**About this task**.
An exact copy of the line containing "Click the Game8 bee logo in header" and of every line after it, through the last line of the material, is what should be returned.

**Task material**.

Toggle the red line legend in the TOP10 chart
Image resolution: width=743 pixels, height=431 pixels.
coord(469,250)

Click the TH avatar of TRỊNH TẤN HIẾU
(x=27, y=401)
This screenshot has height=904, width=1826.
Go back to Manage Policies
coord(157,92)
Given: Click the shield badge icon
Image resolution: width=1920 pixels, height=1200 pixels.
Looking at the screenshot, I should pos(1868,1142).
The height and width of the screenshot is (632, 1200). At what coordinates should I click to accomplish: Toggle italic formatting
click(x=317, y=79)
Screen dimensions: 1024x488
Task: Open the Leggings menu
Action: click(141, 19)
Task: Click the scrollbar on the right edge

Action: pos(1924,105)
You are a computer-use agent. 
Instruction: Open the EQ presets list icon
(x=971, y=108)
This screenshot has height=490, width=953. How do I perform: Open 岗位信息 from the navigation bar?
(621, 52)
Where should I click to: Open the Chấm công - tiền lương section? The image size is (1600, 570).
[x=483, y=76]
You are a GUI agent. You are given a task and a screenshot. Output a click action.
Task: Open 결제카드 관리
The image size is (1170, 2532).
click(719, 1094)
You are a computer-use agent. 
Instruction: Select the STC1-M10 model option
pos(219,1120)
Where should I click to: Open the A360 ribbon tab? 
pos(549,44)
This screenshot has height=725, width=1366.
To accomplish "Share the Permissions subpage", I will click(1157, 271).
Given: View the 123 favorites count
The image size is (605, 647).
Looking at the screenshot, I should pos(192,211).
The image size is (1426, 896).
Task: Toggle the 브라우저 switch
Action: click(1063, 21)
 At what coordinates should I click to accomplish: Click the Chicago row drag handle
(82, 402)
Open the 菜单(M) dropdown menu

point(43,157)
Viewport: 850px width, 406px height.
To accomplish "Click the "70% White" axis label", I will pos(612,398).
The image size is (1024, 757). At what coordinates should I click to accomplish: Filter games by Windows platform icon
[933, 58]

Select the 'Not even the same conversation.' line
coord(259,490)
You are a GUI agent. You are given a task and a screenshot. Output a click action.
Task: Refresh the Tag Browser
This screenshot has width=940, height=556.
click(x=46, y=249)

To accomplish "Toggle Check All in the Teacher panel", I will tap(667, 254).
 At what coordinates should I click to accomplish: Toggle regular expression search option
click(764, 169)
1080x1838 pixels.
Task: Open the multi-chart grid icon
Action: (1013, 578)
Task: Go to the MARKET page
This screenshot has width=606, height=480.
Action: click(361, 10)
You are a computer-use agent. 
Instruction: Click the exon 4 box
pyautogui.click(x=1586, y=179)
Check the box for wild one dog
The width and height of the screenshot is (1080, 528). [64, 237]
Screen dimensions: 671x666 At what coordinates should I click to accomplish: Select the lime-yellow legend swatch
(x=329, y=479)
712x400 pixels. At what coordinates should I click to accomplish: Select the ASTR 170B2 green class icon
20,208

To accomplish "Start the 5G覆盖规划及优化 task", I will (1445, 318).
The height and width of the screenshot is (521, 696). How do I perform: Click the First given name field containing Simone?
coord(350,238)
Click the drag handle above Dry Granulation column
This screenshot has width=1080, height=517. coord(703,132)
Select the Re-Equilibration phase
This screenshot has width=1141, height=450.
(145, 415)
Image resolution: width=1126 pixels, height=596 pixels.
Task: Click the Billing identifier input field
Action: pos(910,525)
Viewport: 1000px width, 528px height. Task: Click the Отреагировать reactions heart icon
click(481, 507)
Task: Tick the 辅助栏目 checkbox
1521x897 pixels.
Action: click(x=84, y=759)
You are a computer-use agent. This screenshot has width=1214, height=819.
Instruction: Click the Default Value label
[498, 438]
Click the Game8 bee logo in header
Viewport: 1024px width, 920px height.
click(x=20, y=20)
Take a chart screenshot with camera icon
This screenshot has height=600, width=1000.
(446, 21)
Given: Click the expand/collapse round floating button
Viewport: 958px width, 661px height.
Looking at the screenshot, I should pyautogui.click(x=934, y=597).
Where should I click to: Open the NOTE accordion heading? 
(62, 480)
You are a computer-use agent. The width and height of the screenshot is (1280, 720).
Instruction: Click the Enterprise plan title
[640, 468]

**Finished exercise**.
Click the Game8 bee logo in header
Viewport: 1024px width, 920px height.
click(x=20, y=20)
Take a chart screenshot with camera icon
This screenshot has height=600, width=1000.
(446, 21)
Given: Click the expand/collapse round floating button
Viewport: 958px width, 661px height.
Looking at the screenshot, I should pyautogui.click(x=934, y=597).
Where should I click to: Open the NOTE accordion heading? 
(62, 480)
You are a computer-use agent. The width and height of the screenshot is (1280, 720).
Instruction: Click the Enterprise plan title
[640, 468]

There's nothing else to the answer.